出身贫寒的人犹如饿得瘪瘪的牛羊,对青鲜的水草必然怀着不可遏止的欲望。《红与黑》中的男主人公于连·索黑尔借助女人的肩梯奋力往上爬,后脚已经登堂,前脚尚未入室,可惜这样的“脚”仍是马脚,露出了蹄花,就大为不妙。最终,他没能跻入侯门,倒是被推进了鬼域。
于连崇拜的偶像是拿破仑,由于二者所处的时代不同,造化也就有大有小。拿破仑晚景凄凉,死于荒岛之上,但他两度入主凡尔赛宫,而且将四邻的小国当成擦鞋垫狠狠地作践了一番,在皇帝的尊位上也稳坐多年。这位经营天下的征服者多次从凯旋门进入巴黎,接受万民的鼓乐欢呼,飘飘欲仙的感觉想必妙不可言吧。从此他胃口变大,欲壑难填。然而当他一脚跨入莫斯科的城门时,另一只脚即撤出了历史舞台的后花园。随之而来的是仓皇败北,是流放的生涯,是帝国梦想死灰复燃后的再度破灭。他的名字被顺顺当当地列入了一部英雄的传奇,却被逐出了其营造已久的“欧洲一体”的梦境。于他而言,这究竟是幸,还是不幸?
在入世与出世之间,几乎所有的智者和勇者都进退两难。入世的门槛不高,岂不是很容易吗?然而涉世深了,看出人心的种种险诈,看出世道的种种不平,看出生存与生活的种种困苦,智者必然会想到抽身拔足。此时此地却往往已不得其门而出,不得其径而逃。所谓的“出尘之想”也就只是一种可有可无的存念而已。宗教的退路并非是那些溃散的心灵的大后方,由于宗教律人甚严,就算放宽尺度,仍有许多关碍。在红尘中沾染了浑身浊气的凡夫俗子,心中早已摆不下一座神龛。苏曼殊是何等悟性何等智识?竟也终身未能走出迷途。
世间的正教只划分为简单的几大板块:佛教、道教、儒教、基督教和伊斯兰教。丰富多变的人心又如何对号入座?宗教的本意也许是要重冶重铸重塑那些原本冥顽蒙昧的心灵,如采矿冶金一般,是上帝造人之后的回炉补火。大智者既然是一些特别的例外,就可以免修这些初级课程。他们理应撇开现有的宗教而另寻信仰。这种新的信仰完全照应自身,不与别人苟同。这样的确认和“走入”,就势必没有小脚大鞋之虞,没有削足适履之忧,也就不会再轻易地走出去。僧侣还俗与人心的反复都是信仰不坚牢和毫无信仰的表征。智者心灵的祭坛应筑在宇宙的深处,在那里听不到某些寻常教义中的陈词滥调,而只听见长风的鼓荡和流星的激响。你只须俯望小如一枚松果的地球,就可以看见人类仅仅是一些微不足道的尘粒而已。如是所见所闻将唤醒和提升你陷溺不深的灵魂,于出入之际,世间万事了了分明。
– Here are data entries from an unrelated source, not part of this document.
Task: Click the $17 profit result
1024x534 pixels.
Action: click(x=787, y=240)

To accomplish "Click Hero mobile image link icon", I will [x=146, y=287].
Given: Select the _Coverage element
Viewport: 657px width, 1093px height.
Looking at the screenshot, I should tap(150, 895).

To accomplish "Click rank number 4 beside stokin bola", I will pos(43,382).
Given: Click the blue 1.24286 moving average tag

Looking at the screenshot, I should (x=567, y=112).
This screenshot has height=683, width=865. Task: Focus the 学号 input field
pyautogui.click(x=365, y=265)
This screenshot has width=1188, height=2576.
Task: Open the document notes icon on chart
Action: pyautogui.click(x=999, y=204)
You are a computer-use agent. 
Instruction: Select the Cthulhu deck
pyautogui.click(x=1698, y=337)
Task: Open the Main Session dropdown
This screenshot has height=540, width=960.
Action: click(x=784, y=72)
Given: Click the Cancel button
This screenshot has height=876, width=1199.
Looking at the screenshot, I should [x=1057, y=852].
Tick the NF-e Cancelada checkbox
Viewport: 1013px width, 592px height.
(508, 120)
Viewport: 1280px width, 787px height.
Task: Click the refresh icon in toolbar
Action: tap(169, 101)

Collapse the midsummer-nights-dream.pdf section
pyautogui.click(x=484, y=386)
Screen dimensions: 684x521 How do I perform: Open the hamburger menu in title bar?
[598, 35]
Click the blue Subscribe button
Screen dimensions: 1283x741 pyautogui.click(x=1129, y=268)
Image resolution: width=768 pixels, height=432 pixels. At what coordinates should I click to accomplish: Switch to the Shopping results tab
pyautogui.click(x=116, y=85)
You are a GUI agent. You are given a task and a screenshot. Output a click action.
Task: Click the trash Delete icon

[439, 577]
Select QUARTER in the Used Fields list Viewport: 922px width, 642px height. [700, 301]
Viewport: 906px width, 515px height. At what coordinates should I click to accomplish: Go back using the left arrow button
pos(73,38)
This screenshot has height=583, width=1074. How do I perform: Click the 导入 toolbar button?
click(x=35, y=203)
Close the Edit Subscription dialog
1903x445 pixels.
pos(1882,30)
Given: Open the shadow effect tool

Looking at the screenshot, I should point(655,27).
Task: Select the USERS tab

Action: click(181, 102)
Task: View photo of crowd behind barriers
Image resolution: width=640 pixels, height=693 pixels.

这几乎是一个难以企及的高度。在宗教之外还存在信仰,这种说法肯定不容于那些护教圣徒褊狭的胸膺。创立教派者最初的遭遇都大为不妙,更何况这种摒弃偶像崇拜的信仰只能泽及一人,惠及自身,又岂能逃免众人的诟谇?
我所提供的只不过是如何建立自我信仰的一种假想。宗教的药膏失灵之后,就像西医中医都终归无效时,人们往往会想到民间的验方。我对于信仰的认识远远不够深刻,这样的“验方”既不是祖传,也就很难保证它的疗效。
原本孤绝的人是不可一日无归宿的。灵与肉最终的家又在何处?我经常听人说起“精神的家园”,似乎那上一片息壤和福地。不过说到底,谁也找不着必由的途径。那么,所谓的精神家园也就近似于空中楼阁。相比而言,安置我们疲惫之身的家就要明确实在得多,它们如同社会编码柜中小小的格子,我们是一张张卡片,被有条不紊地插在格子里。家的妙用是什么?它给人提供了措手足、安心神和疗伤抚痛、生儿育女的空间。人们正如忙碌的蜜蜂,采集了花粉,自然回到蜂箱。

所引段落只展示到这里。